映画・DVDの感想ブログです。個人の感想なのでネタバレしています。

バベットの晩餐会

【概略】
ある海辺の村で暮らす牧師とその娘たち。美しい姉妹の下には何人もの若者が求婚に来たが、ふたりは父の死後も未婚のまま過ごしていた。ある日、そこへバベットという女性がやって来て…。
ドラマ


.5★★★☆☆
デンマークの寒村に、美人姉妹だがあまりにも敬虔なプロテスタントであったがためそのまま年を重ね、今は老女となった姉妹が住んでおり、村の老人たちの食事の世話などして暮らしていた。この姉妹のところにパリ・コミューンで家族を失い、母国をすてたバベットという女性がやってきて家政婦として住みつく。
十数年後、宝くじが当たったバベットは、村人と姉妹に対してお礼の晩餐会を開きたいと提案する…。
前半は2人の老婦人の若かりし時の思い出が描かれます。30分を過ぎて、ようやくバベットが訪れますが、それはかつて老婦人に思いを寄せた歌手パパンからの紹介でした。

最初は、村人たちの陰鬱で敬虔で無知な姿が中世っぽさを感じさせてくれていたのだけれど、晩餐会での村人たちのあまりの純朴ぶりが滑稽で、それを和らげてくれた(あまりの豪華な料理の数々に恐れをなした村人たちが「料理について話すのをやめよう」と口裏あわせたものの、あまりの美味しさに…)。

かつて老婦人に思いを寄せた将軍だけが料理の価値を述べているのだけれど、毎度いう「料理の事は忘れよう」という口裏が逆に料理の美味しさを感じさせる。
質素な生活になれた村の人々が経験する豪華なフランス料理の数々に、笑顔がのっかりこちらもつい笑んでしまうような、気持ちが徐々に変化する様が映画を観る者にも伝わってくるのが素晴らしい。

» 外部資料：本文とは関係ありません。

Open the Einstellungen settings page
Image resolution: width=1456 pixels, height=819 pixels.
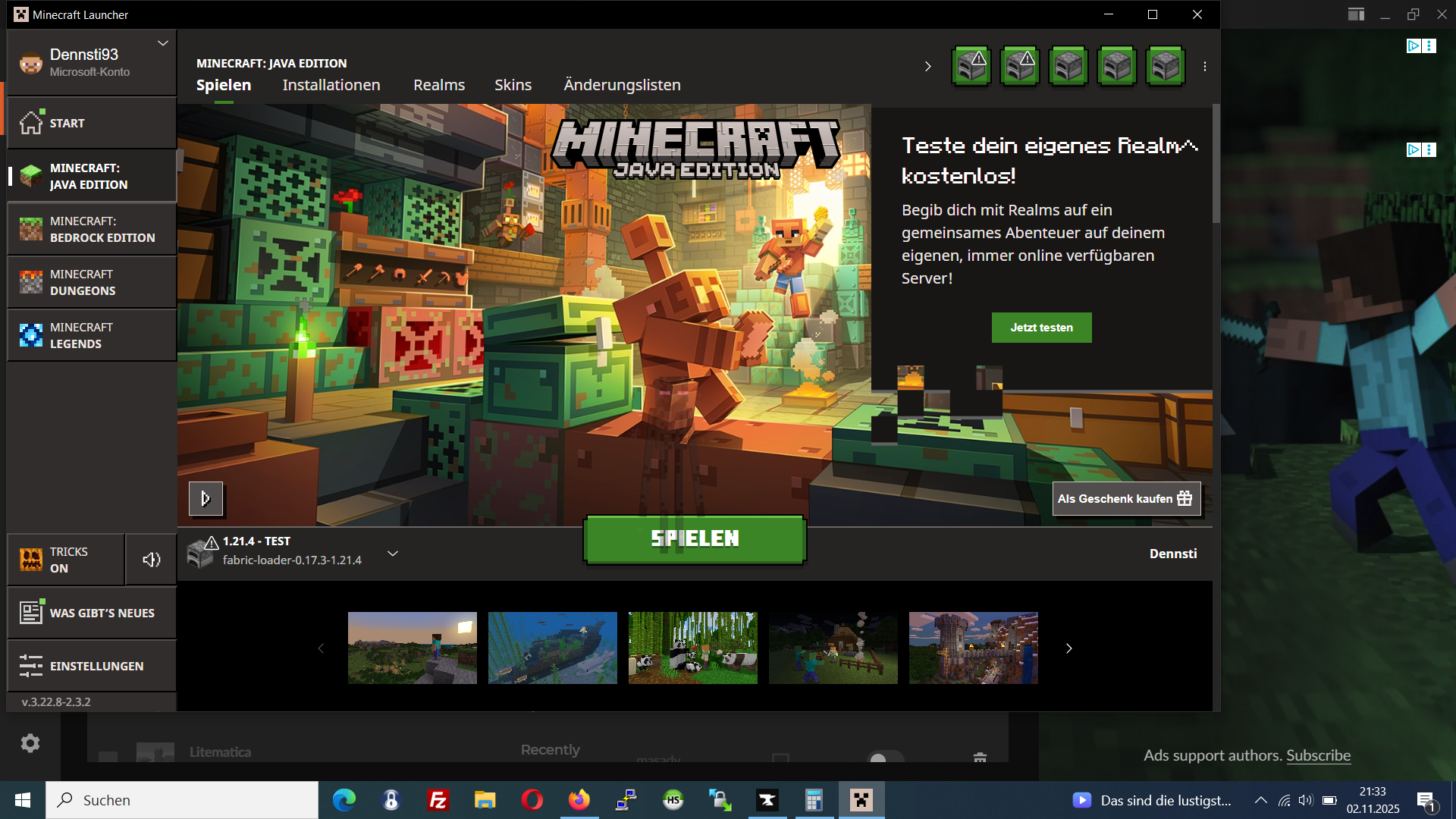point(92,666)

晩餐会のあと、一人厨房で心の重荷をおろすバベットの姿。彼女の素性がテーブルで述べられた噂の女料理長だというのがわかりますが、ある意味で一番幸せだったのは、ゲストたちじゃなくバベット自身だったのかもしれない。あの晩餐は、バベットにとっても人生の全てを表しているようでした。
美味しい料理が人を幸せにするという作品ではありません、その裏にある人生の機微、質素ながらも心豊かな生活が、本当の幸せなのだと気づかされるのです。見返りのない無償の愛の姿、「魂の自由」に思いを馳せながらもそれは見事に昇華して、感動させられるのです。